JEFF IDELSON OBSERVES:
‘Grassroots’ Clinics
Lure Youngsters
Back To Baseball
By LIBBY CUDMORE • Special to www.AllOTSEGO.com
COOPERSTOWN – During one of his clinics in Chicago, Grassroots Baseball co-founder Jeff Idelson got to see first-hand how baseball can change a life.
“We were at the Union League Boys & Girls Club in Chicago and Goose Gossage was playing catch with a young boy,” he said. “This kid had never put a glove on, and afterwards, his older brother came over and told Goose that his little brother was going to go out for the summer team. He found a connection, he built his self-esteem and he self-selected to continue to play baseball.”
Idelson, retired Baseball Hall of Fame president, teamed up with photographer Jean Fruth to document and spread the joy of amateur baseball with their Grassroots Baseball project.
“Jean was the traveling photographer for the Hall of Fame, and whenever she shot a Major League game for us, she would peel off and cover a Little League game as well,” he said. “I was intrigued by her passion for the amateur game.”
“I was my son Simon’s Little League coach, so I would shoot the games and send photos to the local paper,” said Fruth. “The editor called me and asked if I would shoot high school college and football, and then a friend got me involved in shooting the Oakland A’s. But my passion was always shooting sandlots in New Mexico or old men playing stickball in New York City.”
Fruth’s photographs were published in her book, “Grassroots Baseball: Where Legends Begin,” on sale at the Baseball Hall of Fame.
“I was giving thought to doing something more after I retired,” said Idelson. “The more we talked about it, the more we realized we wanted to give back through amateur baseball.”
Fruth came up with the idea of stopping in towns along Route 66. “It’s Americana, it’s all these long-forgotten towns that might not have access to the game,” said Idelson.

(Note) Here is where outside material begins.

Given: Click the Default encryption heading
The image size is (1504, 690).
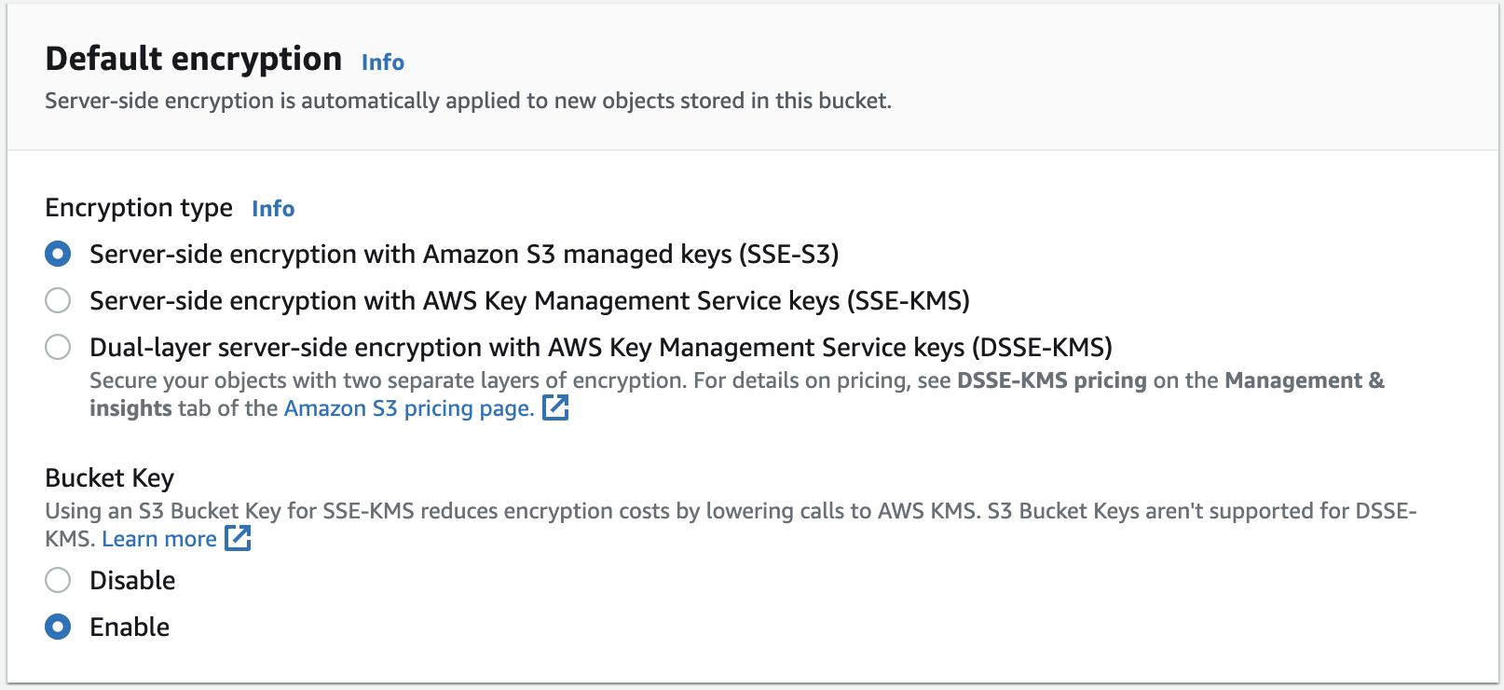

They travel in an RV to each stop, working with little league teams, American Legion teams, ball clubs and other charities to teach kids about the sport. “The coaches love knowing that people are seeing what they do,” he said. “So many of these leagues are driven by volunteers, and we want to celebrate those too.”

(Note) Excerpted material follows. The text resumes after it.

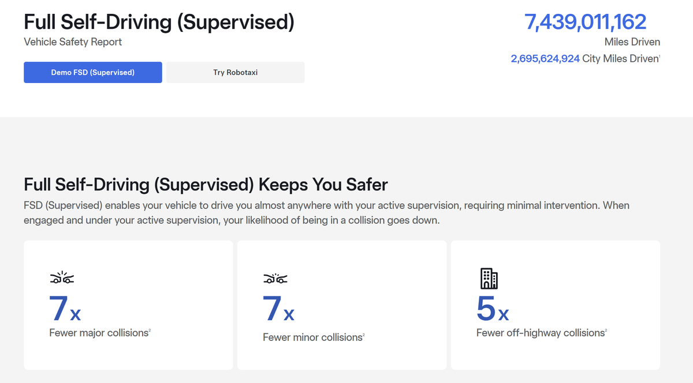Open footnote 2 after Fewer major collisions
Viewport: 693px width, 383px height.
tap(150, 330)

And joining them at each stop is a Hall of Famer or baseball Legend – including Gossage, Ozzie Smith, Johnny Bench and Jim Thome – to talk about their experience on the small-town field and to play a game of catch with the kids. “They’re real words of inspiration,” said Idelson. “They tell them, ‘I came from a town like this, I made a career and so can you.’”

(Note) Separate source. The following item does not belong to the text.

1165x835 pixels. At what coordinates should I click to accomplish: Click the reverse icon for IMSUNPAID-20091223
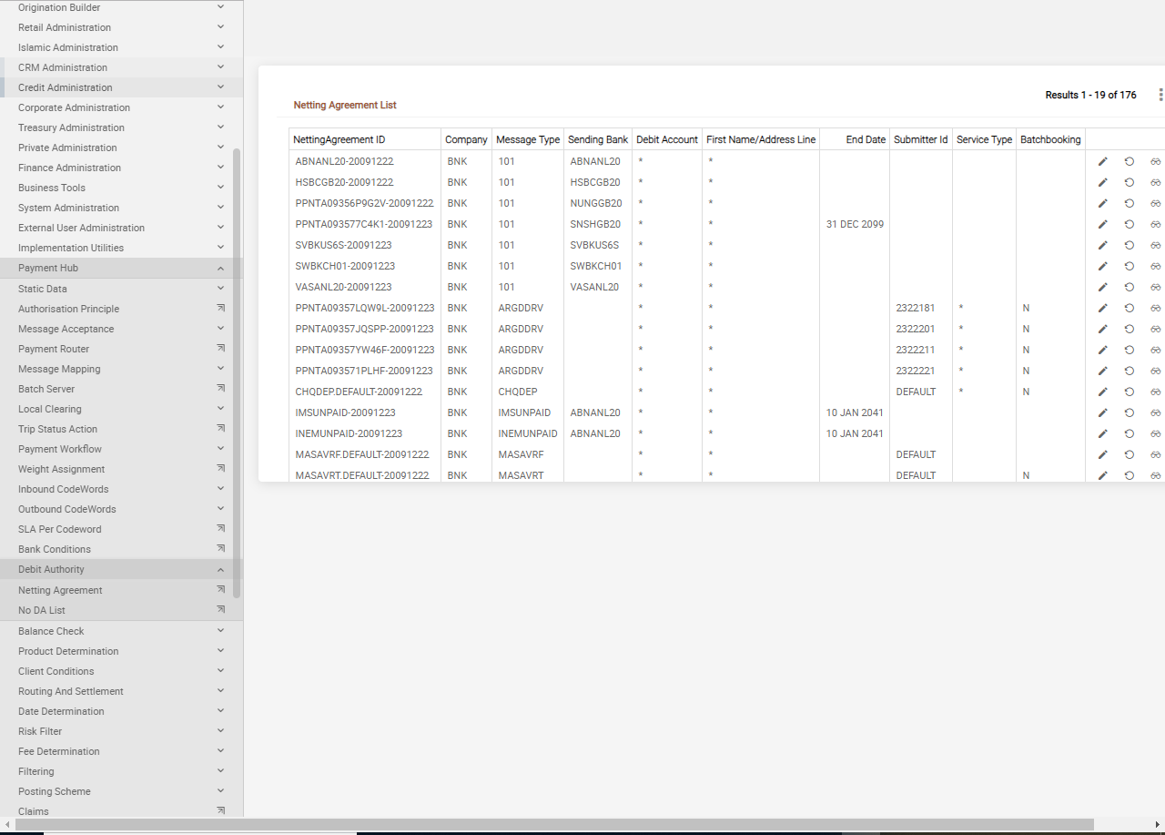pos(1129,412)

“Legends can come from anywhere,” said Fruth. “Johnny Bench is from Binger, Oklahoma, a town of 600 people. These kids don’t have travel teams, but they need these same opportunities to play.”
The kids also receive a Rawlings leather glove and baseball and a pouch of Big League Chew bubble gum.
“The kids can’t believe they get to keep the equipment,” he said. “But now they have this glove, they can play in the summer leagues.”
And Fruth is photographing all of it for her second book, “Grassroots Baseball: Route 66.”
Next summer, Idelson and Fruth plan to continue the project, possibly traveling outside of the country for the next incarnation.
“It’s been a blast making our way across the country,” said Idelson. “Wherever we roll up, people want to hear what we’re all about.”